Onboarding or inclusion in the business world is about ensuring every employee brings their number one game to work, with the end result of an engaged workforce and a lucrative enterprise.
A dictionary definition of inclusion reads: “A sense of belonging: feeling respected, valued for who you are; feeling a level of supportive energy and commitment from others so that you can do your best work.”
In a South African context, when a layer of cultural diversity is added to the mix, ensuring that a newcomer is assimilated smoothly into a team is critical to team production.
Amanda commented in a forum, “After I accepted an offer from a new company and put in notice at my old company, I received emails from all the partners in my office welcoming me to the practice. It was a tough decision to leave my current position, but this made a world of difference that people at that level in the industry really did care that I was making a jump to join them.”

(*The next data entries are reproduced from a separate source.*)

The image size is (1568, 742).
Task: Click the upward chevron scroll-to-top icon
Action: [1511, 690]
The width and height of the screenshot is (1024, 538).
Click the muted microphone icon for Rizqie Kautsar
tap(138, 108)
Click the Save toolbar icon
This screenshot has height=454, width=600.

And it isn’t just a matter of forking out cash for sophisticated onboarding software, says Sue Edwards. “We onboarded a new sales hire, and asked everyone in her group to connect with her on Facebook, LinkedIn, AIM, Twitter etc… so we could all get to know each other a little better before she got started.

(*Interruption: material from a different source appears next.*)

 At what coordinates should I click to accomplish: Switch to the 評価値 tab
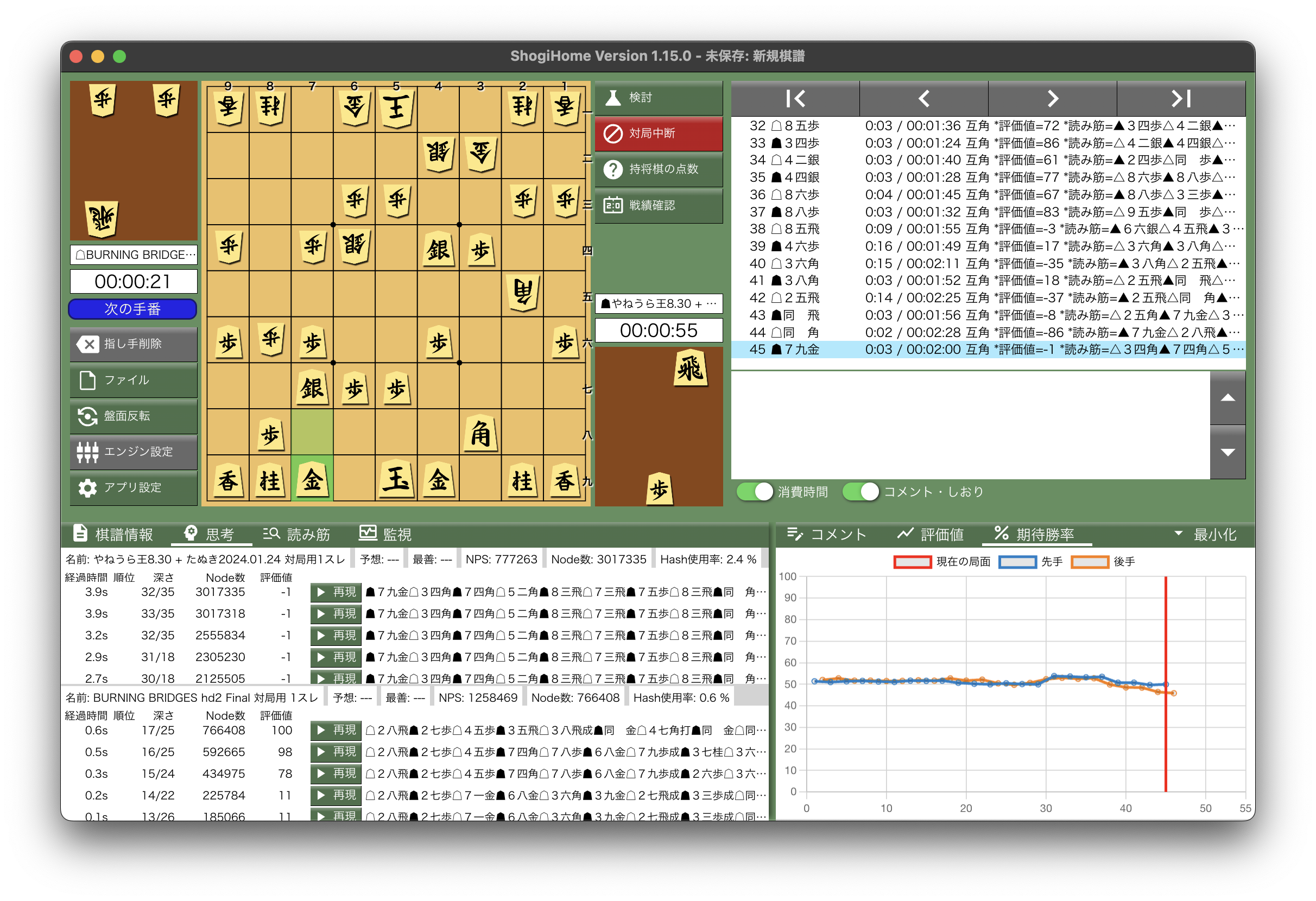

“The result? When she came on board she already knew everybody, had a good sense of what was going on, and knew who to connect to for important info. She now holds the record for ‘fastest sale from point of hire’, and she has one of the strongest sales pipeline records of her team.”

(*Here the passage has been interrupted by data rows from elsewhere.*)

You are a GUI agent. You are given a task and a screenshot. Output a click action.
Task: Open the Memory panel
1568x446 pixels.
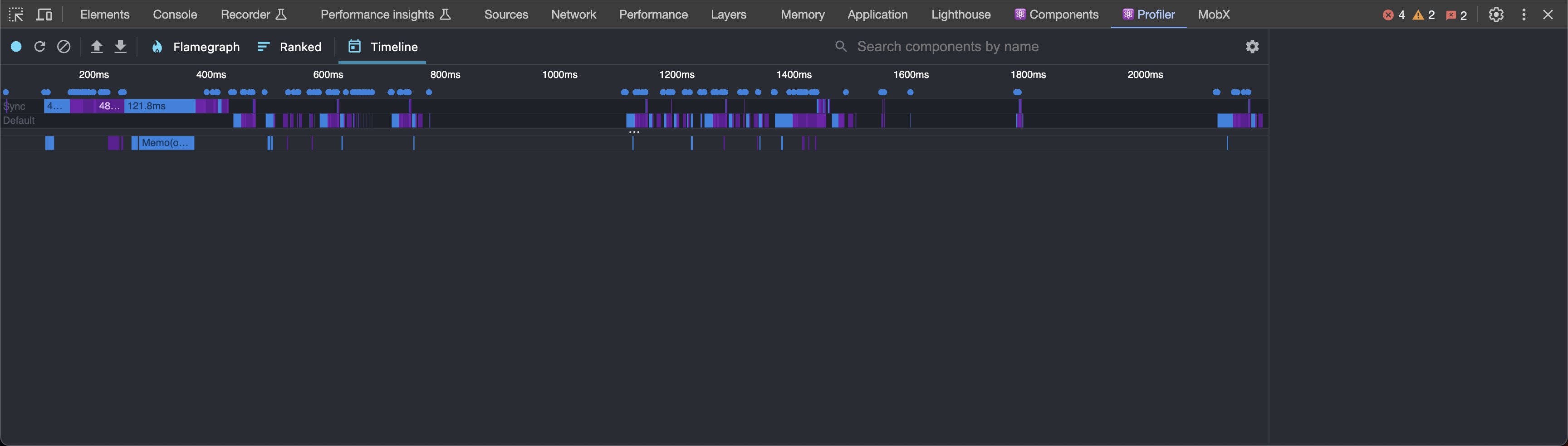[x=801, y=14]
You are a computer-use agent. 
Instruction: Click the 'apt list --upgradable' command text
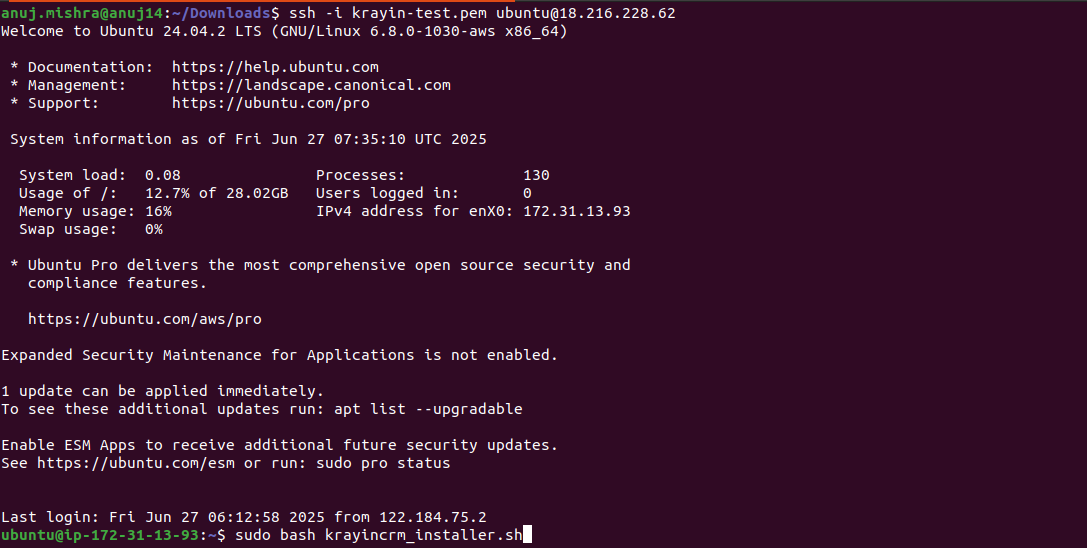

President Obama in the USA used an onboarding process to prepare for his inauguration and cabinet recruitment, surrounding himself with people whose expertise could challenge and improve his thinking on a range of world matters. He also reached his hand across the table to invite and engage in dissenting opinion, appealing to the “we”, rather than the “I” mentality.
As a lesson to corporate leaders worldwide, the message from the “No Drama Obama” administration before and during the inauguration was for leaders to surround themselves with a mixture of talent, be truthful, and measure expectations realistically.
Rather than simply letting new recruits get on with socialisation, a concerted effort on the part of staff through social media, emails or plain communication can work wonders for staff retention and production. A little human touch can go a long way.